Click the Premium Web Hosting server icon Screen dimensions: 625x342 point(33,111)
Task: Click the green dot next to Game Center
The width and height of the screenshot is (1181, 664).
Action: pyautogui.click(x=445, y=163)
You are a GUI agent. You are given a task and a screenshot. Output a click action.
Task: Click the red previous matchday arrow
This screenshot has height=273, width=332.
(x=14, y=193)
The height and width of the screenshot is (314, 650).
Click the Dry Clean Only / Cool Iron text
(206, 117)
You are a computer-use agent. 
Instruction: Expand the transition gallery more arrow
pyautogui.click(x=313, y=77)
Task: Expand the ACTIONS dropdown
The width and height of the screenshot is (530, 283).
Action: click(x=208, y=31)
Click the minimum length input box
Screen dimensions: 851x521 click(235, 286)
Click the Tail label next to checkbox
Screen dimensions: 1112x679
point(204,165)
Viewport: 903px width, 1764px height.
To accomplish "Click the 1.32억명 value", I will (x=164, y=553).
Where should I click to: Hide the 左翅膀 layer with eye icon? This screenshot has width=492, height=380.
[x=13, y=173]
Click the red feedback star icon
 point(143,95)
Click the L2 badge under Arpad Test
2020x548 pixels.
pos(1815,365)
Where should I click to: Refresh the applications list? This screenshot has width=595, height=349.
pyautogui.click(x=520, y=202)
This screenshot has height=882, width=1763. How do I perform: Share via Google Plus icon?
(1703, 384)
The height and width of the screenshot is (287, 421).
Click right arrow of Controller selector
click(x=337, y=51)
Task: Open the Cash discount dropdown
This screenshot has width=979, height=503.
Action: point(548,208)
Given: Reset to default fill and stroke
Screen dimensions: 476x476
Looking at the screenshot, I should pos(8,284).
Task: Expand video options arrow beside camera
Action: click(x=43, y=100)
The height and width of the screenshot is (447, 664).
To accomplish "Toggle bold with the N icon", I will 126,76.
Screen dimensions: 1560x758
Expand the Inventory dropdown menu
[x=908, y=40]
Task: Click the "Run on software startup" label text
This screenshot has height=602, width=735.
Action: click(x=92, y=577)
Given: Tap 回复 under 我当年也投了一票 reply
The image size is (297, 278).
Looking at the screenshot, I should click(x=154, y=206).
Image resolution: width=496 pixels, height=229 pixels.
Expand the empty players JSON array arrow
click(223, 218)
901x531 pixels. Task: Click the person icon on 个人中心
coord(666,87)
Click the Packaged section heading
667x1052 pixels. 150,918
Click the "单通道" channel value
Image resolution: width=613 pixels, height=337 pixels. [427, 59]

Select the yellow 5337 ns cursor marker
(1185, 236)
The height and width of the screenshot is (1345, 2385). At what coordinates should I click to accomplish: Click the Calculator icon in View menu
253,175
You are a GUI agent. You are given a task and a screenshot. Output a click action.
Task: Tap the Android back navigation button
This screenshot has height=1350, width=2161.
----------------------------------------
■ WHAT YOU HAVE TO DO: Word for word, restate the lines of the data above that fall between the line holding "Task: Click the green dot next to Game Center" and the line holding "Task: Click the red previous matchday arrow", inclusive, and no other lines.

■ EXERCISE SOLUTION:
Task: Click the green dot next to Game Center
The width and height of the screenshot is (1181, 664).
Action: pyautogui.click(x=445, y=163)
You are a GUI agent. You are given a task and a screenshot. Output a click action.
Task: Click the red previous matchday arrow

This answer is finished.